Should it be illegal to pay for sex in the UK?
- Published
Next month it will become illegal to pay for sex in Northern Ireland - following Sweden and Norway in criminalising men who use prostitutes.
The authorities in Sweden say the number of women on the streets in the prostitution area in Stockholm has fallen from 700-800 to 200 women since the legislation was introduced in 1999.
Prostitution is technically legal in the UK although related activities, such as soliciting for sex in a public place, are outlawed.
Campaigners are calling for the new law to be implemented across the rest of the UK, to help stifle the trade and "end demand'.
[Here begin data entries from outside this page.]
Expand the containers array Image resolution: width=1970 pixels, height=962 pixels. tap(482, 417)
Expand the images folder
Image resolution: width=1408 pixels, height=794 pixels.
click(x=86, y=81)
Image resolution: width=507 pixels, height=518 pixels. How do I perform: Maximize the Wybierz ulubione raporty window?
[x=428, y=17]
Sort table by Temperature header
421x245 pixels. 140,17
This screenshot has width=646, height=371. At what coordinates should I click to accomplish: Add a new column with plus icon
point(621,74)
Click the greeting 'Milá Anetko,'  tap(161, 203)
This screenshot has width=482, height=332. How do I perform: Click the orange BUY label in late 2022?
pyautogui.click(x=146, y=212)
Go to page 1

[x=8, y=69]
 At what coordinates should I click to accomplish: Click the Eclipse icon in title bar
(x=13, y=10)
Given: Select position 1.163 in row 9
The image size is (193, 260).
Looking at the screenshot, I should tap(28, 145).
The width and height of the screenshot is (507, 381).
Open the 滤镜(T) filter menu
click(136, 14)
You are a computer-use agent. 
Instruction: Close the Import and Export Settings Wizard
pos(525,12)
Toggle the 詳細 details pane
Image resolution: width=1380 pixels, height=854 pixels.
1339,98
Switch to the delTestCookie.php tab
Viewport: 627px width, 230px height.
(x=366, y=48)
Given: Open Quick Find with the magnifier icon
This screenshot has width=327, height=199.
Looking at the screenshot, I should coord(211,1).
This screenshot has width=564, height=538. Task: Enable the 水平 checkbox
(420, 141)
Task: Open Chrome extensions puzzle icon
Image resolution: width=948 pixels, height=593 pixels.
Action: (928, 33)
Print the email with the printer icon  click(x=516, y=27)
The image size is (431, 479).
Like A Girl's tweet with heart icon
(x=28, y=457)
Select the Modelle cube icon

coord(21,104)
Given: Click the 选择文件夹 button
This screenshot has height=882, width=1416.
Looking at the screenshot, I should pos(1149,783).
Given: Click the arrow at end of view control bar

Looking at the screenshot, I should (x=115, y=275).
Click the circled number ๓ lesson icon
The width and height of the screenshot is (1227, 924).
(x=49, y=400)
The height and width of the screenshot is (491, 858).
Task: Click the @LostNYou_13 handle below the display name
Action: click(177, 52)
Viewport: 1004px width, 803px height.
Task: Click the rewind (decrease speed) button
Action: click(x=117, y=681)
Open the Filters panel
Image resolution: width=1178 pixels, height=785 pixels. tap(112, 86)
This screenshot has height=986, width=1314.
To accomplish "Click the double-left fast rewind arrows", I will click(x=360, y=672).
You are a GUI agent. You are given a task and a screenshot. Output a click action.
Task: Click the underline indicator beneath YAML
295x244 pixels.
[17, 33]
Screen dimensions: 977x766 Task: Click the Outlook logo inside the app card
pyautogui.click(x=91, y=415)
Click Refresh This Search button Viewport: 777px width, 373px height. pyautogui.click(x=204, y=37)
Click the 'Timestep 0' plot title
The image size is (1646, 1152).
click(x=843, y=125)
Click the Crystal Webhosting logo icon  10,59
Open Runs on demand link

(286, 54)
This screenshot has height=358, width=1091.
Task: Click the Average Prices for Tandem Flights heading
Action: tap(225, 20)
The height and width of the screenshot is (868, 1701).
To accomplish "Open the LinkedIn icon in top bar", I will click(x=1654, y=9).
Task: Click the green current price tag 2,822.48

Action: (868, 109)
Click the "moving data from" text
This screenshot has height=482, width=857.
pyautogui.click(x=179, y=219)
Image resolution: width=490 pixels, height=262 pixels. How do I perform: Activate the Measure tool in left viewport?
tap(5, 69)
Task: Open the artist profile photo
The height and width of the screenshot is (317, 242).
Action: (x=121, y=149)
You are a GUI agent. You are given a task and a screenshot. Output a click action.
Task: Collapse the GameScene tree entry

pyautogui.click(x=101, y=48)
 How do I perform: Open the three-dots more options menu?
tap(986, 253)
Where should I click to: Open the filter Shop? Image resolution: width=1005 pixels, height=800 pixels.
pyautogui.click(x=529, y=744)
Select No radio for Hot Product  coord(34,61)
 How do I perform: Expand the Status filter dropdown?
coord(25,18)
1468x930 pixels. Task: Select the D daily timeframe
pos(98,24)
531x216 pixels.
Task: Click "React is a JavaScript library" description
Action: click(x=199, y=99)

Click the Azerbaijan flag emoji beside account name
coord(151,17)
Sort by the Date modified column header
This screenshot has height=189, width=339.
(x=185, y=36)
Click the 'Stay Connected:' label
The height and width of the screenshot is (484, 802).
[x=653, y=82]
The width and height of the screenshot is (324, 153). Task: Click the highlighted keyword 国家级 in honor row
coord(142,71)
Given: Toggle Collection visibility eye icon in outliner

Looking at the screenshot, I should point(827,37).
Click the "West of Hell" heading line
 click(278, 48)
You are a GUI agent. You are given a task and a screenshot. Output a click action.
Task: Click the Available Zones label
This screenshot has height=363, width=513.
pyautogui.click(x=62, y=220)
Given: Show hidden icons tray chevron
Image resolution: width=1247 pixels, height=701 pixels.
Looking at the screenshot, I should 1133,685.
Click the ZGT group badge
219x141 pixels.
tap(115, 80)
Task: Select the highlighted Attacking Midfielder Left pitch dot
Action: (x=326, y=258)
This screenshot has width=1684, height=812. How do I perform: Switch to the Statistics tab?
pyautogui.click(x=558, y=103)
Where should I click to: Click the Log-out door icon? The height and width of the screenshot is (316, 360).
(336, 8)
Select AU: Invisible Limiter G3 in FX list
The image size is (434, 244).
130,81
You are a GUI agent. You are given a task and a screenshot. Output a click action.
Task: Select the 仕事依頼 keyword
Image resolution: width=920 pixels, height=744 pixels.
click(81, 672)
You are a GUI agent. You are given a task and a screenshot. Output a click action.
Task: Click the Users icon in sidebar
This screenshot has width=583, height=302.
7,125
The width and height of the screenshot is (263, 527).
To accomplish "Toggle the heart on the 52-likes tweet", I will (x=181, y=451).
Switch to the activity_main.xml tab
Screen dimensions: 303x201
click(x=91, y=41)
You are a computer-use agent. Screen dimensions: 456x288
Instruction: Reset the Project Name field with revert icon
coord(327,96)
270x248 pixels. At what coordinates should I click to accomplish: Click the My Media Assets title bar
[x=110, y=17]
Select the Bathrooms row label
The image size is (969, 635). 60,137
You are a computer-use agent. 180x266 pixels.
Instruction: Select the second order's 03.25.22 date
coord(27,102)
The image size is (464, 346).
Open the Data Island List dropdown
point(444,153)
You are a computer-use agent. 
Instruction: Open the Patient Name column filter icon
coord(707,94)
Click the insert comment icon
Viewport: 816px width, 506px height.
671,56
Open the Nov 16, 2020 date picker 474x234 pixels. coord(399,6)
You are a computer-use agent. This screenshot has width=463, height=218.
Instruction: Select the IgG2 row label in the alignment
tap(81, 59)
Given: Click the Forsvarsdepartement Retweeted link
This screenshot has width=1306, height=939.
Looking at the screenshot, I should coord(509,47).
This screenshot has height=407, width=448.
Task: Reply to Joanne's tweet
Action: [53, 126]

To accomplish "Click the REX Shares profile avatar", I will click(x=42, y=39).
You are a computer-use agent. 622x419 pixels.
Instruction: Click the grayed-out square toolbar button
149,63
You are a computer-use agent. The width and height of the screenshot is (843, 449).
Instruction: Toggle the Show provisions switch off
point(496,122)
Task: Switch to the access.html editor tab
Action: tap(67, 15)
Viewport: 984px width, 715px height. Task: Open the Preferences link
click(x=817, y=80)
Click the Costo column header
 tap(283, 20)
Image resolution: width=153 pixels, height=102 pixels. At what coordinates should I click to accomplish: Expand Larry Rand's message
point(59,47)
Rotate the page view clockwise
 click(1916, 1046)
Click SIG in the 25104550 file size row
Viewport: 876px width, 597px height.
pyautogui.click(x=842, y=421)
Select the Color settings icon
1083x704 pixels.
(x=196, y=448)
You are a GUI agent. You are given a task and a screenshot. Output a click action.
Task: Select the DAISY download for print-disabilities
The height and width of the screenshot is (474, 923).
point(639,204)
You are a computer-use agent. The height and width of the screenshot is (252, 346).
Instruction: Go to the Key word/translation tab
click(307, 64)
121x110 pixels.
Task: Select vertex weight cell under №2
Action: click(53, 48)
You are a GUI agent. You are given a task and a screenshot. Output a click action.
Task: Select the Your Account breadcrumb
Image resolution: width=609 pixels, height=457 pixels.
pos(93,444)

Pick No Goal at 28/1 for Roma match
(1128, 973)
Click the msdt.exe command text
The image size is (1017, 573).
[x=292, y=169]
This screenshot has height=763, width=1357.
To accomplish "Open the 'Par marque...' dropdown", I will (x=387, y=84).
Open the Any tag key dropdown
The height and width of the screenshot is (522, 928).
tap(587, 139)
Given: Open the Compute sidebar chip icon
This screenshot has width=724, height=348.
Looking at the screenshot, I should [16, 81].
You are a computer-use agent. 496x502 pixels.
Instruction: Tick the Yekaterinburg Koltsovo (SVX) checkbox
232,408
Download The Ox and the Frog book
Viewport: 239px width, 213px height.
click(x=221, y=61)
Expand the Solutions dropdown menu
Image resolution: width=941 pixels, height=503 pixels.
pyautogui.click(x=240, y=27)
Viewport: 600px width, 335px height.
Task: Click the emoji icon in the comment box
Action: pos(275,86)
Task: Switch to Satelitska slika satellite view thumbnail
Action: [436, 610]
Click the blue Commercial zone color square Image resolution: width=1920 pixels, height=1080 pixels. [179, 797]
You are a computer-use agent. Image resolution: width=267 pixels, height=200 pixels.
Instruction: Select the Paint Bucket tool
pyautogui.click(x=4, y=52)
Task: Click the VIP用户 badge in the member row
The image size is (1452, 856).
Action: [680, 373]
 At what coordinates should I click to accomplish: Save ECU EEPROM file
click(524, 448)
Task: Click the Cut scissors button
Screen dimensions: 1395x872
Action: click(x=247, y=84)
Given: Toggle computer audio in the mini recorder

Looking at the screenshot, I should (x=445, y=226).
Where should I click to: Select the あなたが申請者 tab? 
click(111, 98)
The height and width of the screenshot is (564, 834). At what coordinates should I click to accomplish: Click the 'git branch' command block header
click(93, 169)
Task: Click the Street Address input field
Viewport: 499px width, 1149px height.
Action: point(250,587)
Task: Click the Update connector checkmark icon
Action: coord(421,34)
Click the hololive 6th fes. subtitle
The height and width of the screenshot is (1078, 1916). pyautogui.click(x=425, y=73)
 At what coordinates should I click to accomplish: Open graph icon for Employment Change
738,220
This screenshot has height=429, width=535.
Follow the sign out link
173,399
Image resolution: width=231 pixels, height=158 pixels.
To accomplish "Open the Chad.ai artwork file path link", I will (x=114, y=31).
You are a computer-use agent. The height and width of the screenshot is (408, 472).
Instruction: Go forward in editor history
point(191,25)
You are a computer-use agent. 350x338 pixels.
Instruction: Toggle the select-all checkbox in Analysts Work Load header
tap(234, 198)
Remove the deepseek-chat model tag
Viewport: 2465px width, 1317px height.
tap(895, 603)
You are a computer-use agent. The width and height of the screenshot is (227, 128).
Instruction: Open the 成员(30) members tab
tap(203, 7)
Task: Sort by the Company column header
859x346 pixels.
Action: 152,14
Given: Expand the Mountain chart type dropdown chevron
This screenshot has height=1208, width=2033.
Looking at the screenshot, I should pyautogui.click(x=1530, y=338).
But others say this just drives it into more dangerous locations and further stigmatises the industry and the best protection for prostitutes is actually legalisation.
Here are two viewpoints from different sides of the debate.
Ben: Prostitutes 'would take greater risks'
Ben - not his real name - believes the trade serves a "useful social function".
The 30-year-old single man, who works in PR in London, has paid for sex since he was 22. He has slept with 30 to 40 prostitutes.
"The law would probably only scare away the kind of customers who have something to lose," he says.
Ben sleeps with prostitutes - or escorts he finds online - at their homes or hotels, once every two-to-four weeks. He says he pays around £100 an hour so it is not possible to do more often.
"A lot of the time I struggle with women and paying for sex for me is a way of experiencing the kind of sex that I probably wouldn't without paying for it, frankly," he explains.
He says if buying sex was illegal it would stop him from doing it in the UK. "To me it's not worth the risk to be arrested for a crime that would have such a stigma attached to it."
UK prostitution facts
There were 60,879 prostitutes in the UK in 2009, who had an average of 25 clients per week - each paying on average £67.16 per visit
One in 10 British men say they have paid for sex, a study of 6,000 found, while 3.6% admitted going to prostitutes in the past five years
The trade in the human trafficking of foreign women to be sexually exploited in the UK is worth at least £130m
50% of women in prostitution in the UK started being paid for sex acts before they were 18, while 95% street prostitutes are problematic drug users
About 17,500 men pay for sex each year in Northern Ireland. Only about 20 people still work as street-based prostitutes, the majority advertise online and work from houses
Sources: Office for National Statistics, University College London, Home Office and Queen's University Belfast
An anti-prostitution advocate would probably see that as a good thing, and evidence legislation was working, he says.
"What they don't take into account is that the fewer clients there are, the less choice there is for people who work in the sex industry.
"It would not stop people from entering the trade, it would give them less choice in the type of customer they had, which would probably mean they would take greater risks."
Ben says he does not believe that penalising customers would stop the sex trade, as Sweden still has prostitution, it has just moved indoors and onto the internet.
"If criminal penalties come in and there is a police crackdown, then of course this would change, but it would not change my opinion that the sex trade serves a useful social function.
"This isn't what a lot of people talk about on the other side of the debate.
"For a lot of customers it isn't the orgasm that they are chasing, it's the intimacy of being able to lie with someone in a bed for one or two hours that is absent from their regular life a lot.
"I can't say what it would be like for an average man. But if I had never paid for sex I would have had a really lonely life."
Mia de Faoite: Law will "protect human dignity"
Mia de Faoite worked as a prostitute in the Irish Republic for six years, mainly on the streets of Dublin. She left the trade in 2010 with the help of a social worker and says it took her about a year to recover. She then joined the campaign to implement the Nordic model of law throughout Ireland.
She does not agree with the suggestion legislation would hurt the work of women who choose to be prostitutes.
"In Ireland there's a handful of women like that who say they are happy to be there. This law is not about them.
"This law is about the vast majority of women who feel [like me] trapped and can't see the choices out. This law is about the protection of human dignity.
"This law is to stop the traffic because it will not stop until we cut off what makes it exist in the first place, and that is the demand, that is those who believe they have a right to buy other human beings for sex.
"The collateral damage for those who say they are happy to be there is that they will have to look for a new job. That's collateral damage I can sleep with."
She says prostitutes see the world in a different way. "Within a short period of time your only human contact becomes men who buy you, and then the other damaged or addicted women that you stand alongside. So we don't quite see the world the same way as everybody else."
She says she does not believe that freedom to do whatever you want with your own body is an absolute right.
"Not if in doing what you do with your body feeds into an industry which at its worst leads to the rape and sodomisation of young women and girls. Then no, it's a much more limited right. But what is an absolute right is freedom from slavery, torture and servitude."